No manslaughter charges over New Zealand mine disaster

No manslaughter charges over New Zealand mine disaster
This aerial photo shows flames coming out of a ventilation shaft at the Pike River Coal mine near Greymouth on New Zealand's West Coast.

WELLINGTON - The families of 29 miners killed in a New Zealand pit explosion said Thursday they were "gutted" by a police decision not to lay manslaughter charges over the 2010 disaster.

Police informed the families on Wednesday night that there was insufficient evidence to proceed with the charges against the managers of the Pike River colliery.

"I'm pretty gutted with the decision," said Neville Rockhouse, whose son Ben died in the November 2010 blast at the South Island mine.

"At the end of the day, this disaster will be remembered as a systemic failure and it's not," he told Radio New Zealand.
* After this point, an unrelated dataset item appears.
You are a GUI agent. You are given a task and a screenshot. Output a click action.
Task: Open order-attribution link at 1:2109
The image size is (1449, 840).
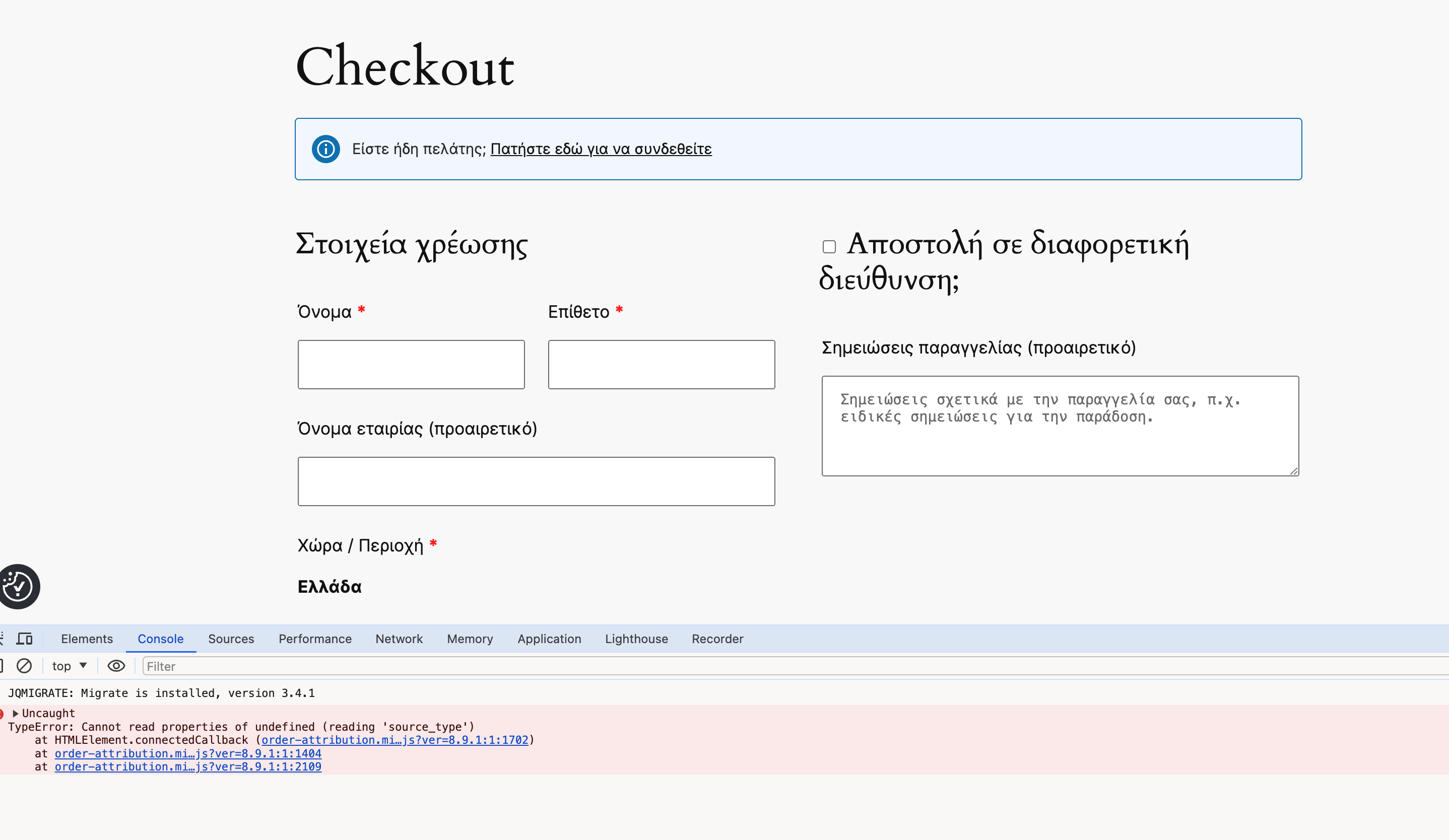pos(187,766)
"It's all about a few people and the corporate greed that they had... as a consequence I've lost my son."

The explosion, caused when a build-up of methane ignited, was New Zealand's worst mining disaster in almost a century and subsequent government reports outlined serious safety breaches at the pit.

But police said they lacked the direct evidence needed to prove any of the mine's managers were guilty of manslaughter, despite an investigation that lasted more than two-and-a-half years.

"The lack of any causative link to the specific events which led to the explosion means a manslaughter prosecution of any individual does not meet the standard of evidential sufficiency," they said in a statement.